В результате этого, для многих непонятного, распоряжения через некоторое время отец наместник по скрипу деревянных ступеней мог сказать, кто к нему поднимается, а спустя год уже точно определял и состояние духа очередного посетителя. В этот раз архимандрит даже из-за стола навстречу вышел. Ступеньки сообщили, что весть будет неожиданная, неприятная и несет ее не кто иной, как отец эконом. Так и оказалось.
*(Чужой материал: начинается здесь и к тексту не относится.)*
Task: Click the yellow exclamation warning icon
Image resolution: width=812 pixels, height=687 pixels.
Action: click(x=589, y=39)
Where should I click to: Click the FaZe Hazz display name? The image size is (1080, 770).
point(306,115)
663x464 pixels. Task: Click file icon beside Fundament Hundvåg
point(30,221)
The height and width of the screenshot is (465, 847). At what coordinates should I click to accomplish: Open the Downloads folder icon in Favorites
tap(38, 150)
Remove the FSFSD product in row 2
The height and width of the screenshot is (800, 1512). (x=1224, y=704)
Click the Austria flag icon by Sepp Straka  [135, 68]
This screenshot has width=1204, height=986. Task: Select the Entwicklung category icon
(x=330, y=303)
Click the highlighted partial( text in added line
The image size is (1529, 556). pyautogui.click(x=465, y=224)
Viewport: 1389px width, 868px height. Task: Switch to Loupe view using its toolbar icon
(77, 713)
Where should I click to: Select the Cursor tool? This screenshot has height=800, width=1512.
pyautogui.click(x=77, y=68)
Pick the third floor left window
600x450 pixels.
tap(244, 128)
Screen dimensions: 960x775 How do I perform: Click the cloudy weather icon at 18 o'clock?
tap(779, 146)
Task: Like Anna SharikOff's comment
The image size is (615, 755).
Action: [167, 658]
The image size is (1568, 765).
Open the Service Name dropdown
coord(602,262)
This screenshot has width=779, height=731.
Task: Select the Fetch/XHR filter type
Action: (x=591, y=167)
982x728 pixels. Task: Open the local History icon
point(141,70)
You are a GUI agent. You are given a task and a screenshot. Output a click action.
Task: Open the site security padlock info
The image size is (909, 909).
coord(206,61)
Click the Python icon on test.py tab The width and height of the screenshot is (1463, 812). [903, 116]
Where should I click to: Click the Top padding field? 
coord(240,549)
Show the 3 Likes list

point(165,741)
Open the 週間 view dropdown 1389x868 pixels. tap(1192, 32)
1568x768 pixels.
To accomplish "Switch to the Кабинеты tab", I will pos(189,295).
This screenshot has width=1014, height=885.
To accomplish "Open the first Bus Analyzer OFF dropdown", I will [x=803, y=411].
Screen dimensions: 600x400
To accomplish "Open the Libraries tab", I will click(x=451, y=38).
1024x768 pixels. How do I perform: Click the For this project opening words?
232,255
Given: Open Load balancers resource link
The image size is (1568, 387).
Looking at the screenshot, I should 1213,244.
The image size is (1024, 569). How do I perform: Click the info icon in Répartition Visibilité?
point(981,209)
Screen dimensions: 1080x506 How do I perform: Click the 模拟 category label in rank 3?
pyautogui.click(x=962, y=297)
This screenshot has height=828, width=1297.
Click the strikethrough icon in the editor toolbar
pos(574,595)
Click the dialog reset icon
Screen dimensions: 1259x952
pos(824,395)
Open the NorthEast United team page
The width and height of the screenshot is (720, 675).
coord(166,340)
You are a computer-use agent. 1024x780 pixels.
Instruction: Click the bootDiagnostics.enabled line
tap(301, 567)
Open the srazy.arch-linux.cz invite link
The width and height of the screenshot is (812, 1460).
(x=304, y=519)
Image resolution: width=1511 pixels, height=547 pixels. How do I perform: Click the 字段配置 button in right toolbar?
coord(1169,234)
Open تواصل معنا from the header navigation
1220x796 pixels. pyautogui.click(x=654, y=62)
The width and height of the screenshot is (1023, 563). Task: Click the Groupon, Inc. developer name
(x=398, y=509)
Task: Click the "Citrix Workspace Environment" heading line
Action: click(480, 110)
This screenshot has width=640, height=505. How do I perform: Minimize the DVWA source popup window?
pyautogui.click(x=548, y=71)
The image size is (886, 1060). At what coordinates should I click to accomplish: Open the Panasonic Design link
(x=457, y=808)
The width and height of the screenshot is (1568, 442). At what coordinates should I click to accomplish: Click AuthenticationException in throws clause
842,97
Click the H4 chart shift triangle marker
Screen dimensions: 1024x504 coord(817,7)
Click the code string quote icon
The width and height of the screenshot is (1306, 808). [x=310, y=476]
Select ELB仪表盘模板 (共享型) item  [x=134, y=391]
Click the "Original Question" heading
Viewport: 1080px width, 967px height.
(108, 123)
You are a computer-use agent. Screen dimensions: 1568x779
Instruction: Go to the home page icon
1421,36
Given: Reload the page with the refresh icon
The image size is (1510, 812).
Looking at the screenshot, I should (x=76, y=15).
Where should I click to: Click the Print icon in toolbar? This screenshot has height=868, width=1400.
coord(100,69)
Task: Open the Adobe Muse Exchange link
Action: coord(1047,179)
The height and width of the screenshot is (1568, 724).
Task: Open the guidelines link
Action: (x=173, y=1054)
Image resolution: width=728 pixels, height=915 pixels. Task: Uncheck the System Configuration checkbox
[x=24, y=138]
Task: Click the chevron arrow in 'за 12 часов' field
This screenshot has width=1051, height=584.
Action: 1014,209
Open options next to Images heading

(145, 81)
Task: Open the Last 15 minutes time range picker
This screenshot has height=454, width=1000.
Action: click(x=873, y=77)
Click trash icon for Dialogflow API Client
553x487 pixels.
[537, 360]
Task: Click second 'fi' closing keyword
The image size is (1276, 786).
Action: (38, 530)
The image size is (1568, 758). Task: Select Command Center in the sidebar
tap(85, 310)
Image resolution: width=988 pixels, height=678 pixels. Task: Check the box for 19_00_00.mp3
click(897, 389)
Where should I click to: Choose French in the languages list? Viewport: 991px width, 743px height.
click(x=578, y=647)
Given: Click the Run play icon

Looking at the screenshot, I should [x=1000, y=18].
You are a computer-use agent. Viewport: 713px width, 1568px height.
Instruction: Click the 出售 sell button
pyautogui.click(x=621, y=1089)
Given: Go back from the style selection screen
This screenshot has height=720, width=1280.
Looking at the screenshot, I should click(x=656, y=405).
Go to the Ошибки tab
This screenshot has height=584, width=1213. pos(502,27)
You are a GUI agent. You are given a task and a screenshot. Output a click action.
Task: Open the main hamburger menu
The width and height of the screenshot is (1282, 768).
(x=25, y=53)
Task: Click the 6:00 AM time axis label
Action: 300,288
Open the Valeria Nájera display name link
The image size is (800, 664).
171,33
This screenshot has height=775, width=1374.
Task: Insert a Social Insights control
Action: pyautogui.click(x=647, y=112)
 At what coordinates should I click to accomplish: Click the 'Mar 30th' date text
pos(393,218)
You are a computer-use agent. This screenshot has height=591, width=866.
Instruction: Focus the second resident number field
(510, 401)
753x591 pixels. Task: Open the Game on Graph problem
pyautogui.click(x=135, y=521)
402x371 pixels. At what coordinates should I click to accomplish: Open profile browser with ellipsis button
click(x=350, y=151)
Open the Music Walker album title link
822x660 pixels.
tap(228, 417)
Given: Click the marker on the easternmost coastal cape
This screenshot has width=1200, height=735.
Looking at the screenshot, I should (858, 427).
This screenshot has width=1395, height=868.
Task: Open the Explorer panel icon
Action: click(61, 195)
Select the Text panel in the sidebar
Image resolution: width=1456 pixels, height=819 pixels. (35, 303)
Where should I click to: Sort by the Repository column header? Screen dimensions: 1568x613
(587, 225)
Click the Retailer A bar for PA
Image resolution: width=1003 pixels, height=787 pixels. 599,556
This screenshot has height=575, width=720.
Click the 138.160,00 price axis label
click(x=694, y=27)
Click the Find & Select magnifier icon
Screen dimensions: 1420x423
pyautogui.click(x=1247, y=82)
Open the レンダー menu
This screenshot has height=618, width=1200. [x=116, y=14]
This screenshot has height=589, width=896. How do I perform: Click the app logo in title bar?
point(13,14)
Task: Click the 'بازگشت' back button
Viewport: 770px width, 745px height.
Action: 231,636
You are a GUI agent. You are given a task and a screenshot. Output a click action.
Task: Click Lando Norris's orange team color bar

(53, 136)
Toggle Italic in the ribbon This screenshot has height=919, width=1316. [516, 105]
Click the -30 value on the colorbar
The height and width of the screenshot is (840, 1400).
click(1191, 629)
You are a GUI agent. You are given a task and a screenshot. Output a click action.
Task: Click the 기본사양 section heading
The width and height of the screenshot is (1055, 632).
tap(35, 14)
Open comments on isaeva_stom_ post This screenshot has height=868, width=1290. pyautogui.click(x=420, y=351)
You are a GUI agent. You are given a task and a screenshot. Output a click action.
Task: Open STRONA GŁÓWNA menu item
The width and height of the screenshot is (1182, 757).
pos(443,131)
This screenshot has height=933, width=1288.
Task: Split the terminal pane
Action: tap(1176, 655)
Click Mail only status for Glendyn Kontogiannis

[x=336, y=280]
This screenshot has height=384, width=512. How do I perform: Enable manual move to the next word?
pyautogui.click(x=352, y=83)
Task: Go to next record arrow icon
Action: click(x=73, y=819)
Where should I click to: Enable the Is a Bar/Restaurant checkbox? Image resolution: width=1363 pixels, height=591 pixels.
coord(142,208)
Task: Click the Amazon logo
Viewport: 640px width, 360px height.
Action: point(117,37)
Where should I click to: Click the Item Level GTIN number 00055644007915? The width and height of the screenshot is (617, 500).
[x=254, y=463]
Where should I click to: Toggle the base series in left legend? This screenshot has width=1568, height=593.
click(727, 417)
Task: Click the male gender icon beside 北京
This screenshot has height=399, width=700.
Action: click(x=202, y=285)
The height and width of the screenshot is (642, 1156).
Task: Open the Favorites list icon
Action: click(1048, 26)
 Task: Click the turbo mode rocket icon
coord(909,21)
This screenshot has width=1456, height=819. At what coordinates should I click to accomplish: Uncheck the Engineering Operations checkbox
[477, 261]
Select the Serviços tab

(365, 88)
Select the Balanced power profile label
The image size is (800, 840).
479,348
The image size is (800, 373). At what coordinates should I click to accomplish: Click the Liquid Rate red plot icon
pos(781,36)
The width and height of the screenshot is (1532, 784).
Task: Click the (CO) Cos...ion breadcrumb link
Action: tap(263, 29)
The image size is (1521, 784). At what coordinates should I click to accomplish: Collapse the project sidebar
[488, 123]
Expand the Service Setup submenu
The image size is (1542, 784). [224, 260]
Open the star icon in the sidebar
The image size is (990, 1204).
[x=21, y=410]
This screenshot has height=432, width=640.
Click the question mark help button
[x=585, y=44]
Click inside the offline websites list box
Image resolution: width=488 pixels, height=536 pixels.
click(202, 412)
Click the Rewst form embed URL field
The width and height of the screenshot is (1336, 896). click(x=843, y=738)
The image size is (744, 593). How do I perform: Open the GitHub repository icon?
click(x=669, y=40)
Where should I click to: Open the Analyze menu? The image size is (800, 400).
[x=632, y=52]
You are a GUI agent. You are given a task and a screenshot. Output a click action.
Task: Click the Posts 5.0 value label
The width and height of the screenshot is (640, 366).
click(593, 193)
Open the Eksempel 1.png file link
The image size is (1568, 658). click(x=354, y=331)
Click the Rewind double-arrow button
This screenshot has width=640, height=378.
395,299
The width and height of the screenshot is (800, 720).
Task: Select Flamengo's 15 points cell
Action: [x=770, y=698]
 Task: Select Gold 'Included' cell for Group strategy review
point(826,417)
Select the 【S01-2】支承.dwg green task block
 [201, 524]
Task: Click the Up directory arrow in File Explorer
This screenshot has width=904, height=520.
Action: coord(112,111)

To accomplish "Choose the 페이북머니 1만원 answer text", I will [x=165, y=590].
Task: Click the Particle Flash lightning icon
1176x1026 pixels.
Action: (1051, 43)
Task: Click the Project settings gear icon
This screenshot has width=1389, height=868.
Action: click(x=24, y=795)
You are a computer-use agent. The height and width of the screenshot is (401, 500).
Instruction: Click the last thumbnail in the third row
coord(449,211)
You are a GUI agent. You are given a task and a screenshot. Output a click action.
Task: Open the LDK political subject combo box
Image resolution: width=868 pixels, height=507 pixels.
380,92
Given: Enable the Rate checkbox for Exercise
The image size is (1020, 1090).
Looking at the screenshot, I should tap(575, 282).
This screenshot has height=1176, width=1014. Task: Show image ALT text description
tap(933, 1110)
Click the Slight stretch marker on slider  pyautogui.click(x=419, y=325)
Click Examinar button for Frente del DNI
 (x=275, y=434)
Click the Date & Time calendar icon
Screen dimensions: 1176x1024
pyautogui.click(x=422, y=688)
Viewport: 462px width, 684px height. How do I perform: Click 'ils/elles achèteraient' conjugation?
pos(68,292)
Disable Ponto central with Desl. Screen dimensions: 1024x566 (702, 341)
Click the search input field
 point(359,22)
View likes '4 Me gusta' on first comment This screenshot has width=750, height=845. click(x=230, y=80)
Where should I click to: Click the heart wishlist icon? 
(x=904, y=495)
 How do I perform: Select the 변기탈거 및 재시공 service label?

Отец эконом — монах особенный. И не только потому, что росл, дороден и громогласен. Отличительная черта отца Михаила — постоянная занятость, деловитость и умение все видеть, замечать и исправлять. Он и монахом-то стал именно по этой причине.
Приехал в монастырь вместе со студенческим отрядом — помощь в реставрации оказывать, — да так проникся заботами монастырскими, что академический отпуск взял. Когда же заметил, что утром без молитвы не работается, а вечером без «Свете тихий» не засыпается, написал прошение в монастырскую братию. Постригли. Нарекли Михаилом, да тут же и должность экономскую дали, как само собой разумеющуюся, только ему и предназначенную.
Отец наместник никогда еще не видел эконома столь расстроенным…
— Что там случилось, отец Михаил? — обеспокоился он.
— Саня пропал.
— Велика новость! — в сердцах ответил архимандрит. — Он все время куда-то пропадает и так же всегда находится.
— Да нет, батюшка. Он всерьез пропал.
— Как это «всерьез»?
Пришлось отцу Михаилу поведать, что давеча, то есть вчера вечером, пришел к нему Саня и попросил благословения пойти на речку рыбу ловить. Зная, что из этой затеи, как и вообще из всех затей монастырского чудака, ничего толкового не выйдет, но не находя запретительных поводов, эконом благословил, но разрешил взять лишь одну удочку…
Тут надобно немного рассказать о человеке, который являлся и, надеюсь, по сей день является неотъемлемой частью монастыря, хотя никто его в братию не принимал, пострига над ним не совершал, сана не возлагал и вообще толком не представлял, откуда этот человек взялся. Все звали его — Саня.
Сам он определял себя, как православного хиппи, хотя, если бы не нательный крест на толстом гайтане, его можно было бы принять за какого-то современного дзэн-буддиста. В рассуждениях Сани иногда слышались столь мудреные обороты и философские изыски, что собеседник замирал в ожидании интересного вывода или определения, но, так их и не дождавшись, пожимал плечами и отходил в сторону. Саня вообще не следил за логикой своей речи, как, впрочем, и за самим собой. Наименование «юродивый» к нему было неприменимо, так как в окружающем мире он видел только красивое, удивительное и неповторимое. Прилипший к обуви комок грязи мог вызывать у Сани аллегорическое рассуждение о несопоставимости праха земного и красоты человеческой, которую даже духовная нечистота не может превозмочь, а приставший к этому комку лепесток одуванчика вводил хиппаря в трансцендентальное состояние, которому не мог помешать даже голод.
Саню любили все — не за что-то конкретное, а просто за то, что он вообще был. Его вечно чем-то угощали, но у него никогда ничего не было. Все раздавалось или где-то благополучно забывалось.